Effect of ABCB1 genetic polymorphisms on the transport of rivaroxaban in HEK293 recombinant cell lines

Anne-Laure Sennesael 1,2,, Nadtha Panin 3, Christelle Vancraeynest 2, Lionel Pochet 2, Anne Spinewine 1,4, Vincent Haufroid 3,5, Laure Elens 3,6
PMCID: PMC6043481  PMID: 30002384

Abstract

Direct oral anticoagulants (DOAC) are substrates for the ABCB1 transporter (also called P-glycoprotein), an active efflux pump. ABCB1 polymorphisms have been previously reported to influence the pharmacokinetics of several drugs such as immunosuppressants and tyrosine kinase inhibitors. Recently, in vivo studies have suggested that genetic variants might contribute to the inter-individual variability in DOAC plasma concentrations. Therefore, we evaluated the in vitro effect of the most common coding ABCB1 single nucleotide polymorphisms (SNP), 1236 C > T-2677G > T-3435C > T, and the coding ABCB1 1199 G > A SNP on the transport activity towards rivaroxaban. HEK293 cells were transfected to overexpress the ABCB1 wild-type (1236C-2677G-3435C, 1199 G) or variant proteins (1236C-2677G-3435T, 1236T-2677T-3435T or 1199 A). ABCB1 expression decreased the intracellular accumulation of rivaroxaban, when compared to control cells. This confirms the involvement of ABCB1 in the active transport of rivaroxaban. However, the ABCB1 1236 C > T-2677G > T-3435C > T and 1199 G > A SNPs had no significant influence on the intracellular accumulation of rivaroxaban when compared to the wild-type protein. These results suggest that the ABCB1 coding SNPs investigated in the present study are unlikely to contribute to the inter-individual variability in rivaroxaban plasma concentrations.

Introduction

The landscape of oral anticoagulant therapy has significantly changed in the last years. Direct oral anticoagulants (DOAC) have been approved for stroke prevention in non-valvular atrial fibrillation and the treatment as well as the secondary prevention of venous thromboembolism. They are increasingly used in clinical practice, partly due to their higher convenience for clinicians and patients (fixed-dose regimen, fewer interactions with drugs and food) compared with vitamin K antagonists (VKA)1. Four DOACs are currently available: three direct factor Xa inhibitors (apixaban, edoxaban, rivaroxaban) and one direct thrombin inhibitor (dabigatran etexilate). In 2016, guidelines issued by the European Society of Cardiology or the American College of Chest Physicians have recommended DOACs over VKAs in eligible patients2,3.
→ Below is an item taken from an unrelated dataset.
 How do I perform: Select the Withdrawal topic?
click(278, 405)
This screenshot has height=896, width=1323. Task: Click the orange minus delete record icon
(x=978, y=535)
All DOACs are substrates for the ABCB1 transporter, also called P-glycoprotein (P-gp) or formerly designated as the multidrug resistance 1 (MDR1) protein4. This active efflux pump belongs to the ATP-binding cassette transporter superfamily and is involved in the disposition of multiple drugs from diverse classes such as anticancer agents, immunosuppressants or antibiotics5. ABCB1 expression at the apical membrane of enterocytes limits absorption, while its localization on the luminal membrane of hepatocytes and renal tubular cells enhances biliary and renal excretion respectively. In patients taking rivaroxaban, the ABCB1 protein expression in renal tubular cells is particularly important given that more than one third of the dose is eliminated unchanged in the urine6. Many medications that are commonly prescribed in patients with atrial fibrillation (AF) can inhibit or induce ABCB1 activity and thereby influence DOAC pharmacokinetics7. For instance, it has been demonstrated that the concurrent use of moderate inhibitors of ABCB1 such as amiodarone or verapamil led to a nearly 40% increase in rivaroxaban exposure8,9. Combining this with renal impairment or older age, two common characteristics in AF patients, produced even stronger effect on rivaroxaban pharmacokinetics.

Genetic polymorphisms have also been reported to influence ABCB1 activity and/or expression5. The ABCB1 gene, located on chromosome 7, is composed of 29 exons in a 251.3-kb genomic region. More than 60 coding single nucleotide polymorphisms (SNP) have been described for ABCB110. The three most common SNPs in the coding region are rs1128503 (1236 C > T, Gly412Gly), rs2032582 (2677 G > T, Ala893Ser) and rs1045642 (3435 C > T, Ile1145Ile). They are in strong linkage disequilibrium and present a minor allelic frequency around 50% in the Caucasian population. They have been widely investigated, with inconsistent effects on drug disposition, drug response and toxicity5. Another SNP of interest is the 1199 G > A non-synonymous coding SNP (rs2229109), with an allelic frequency around 6% in Caucasians. The amino acid change (Ser400Asn) caused by this SNP is located in a cytoplasmic loop involved in substrate recognition. In previous in vitro studies, it has been shown that 1199 G > A affects the transport of tacrolimus, vinblastine or tyrosine kinase inhibitors but that cyclosporine A, Rh123 and doxorubicin are transported in a similar extent by the wild-type and variant ABCB1 proteins11,12.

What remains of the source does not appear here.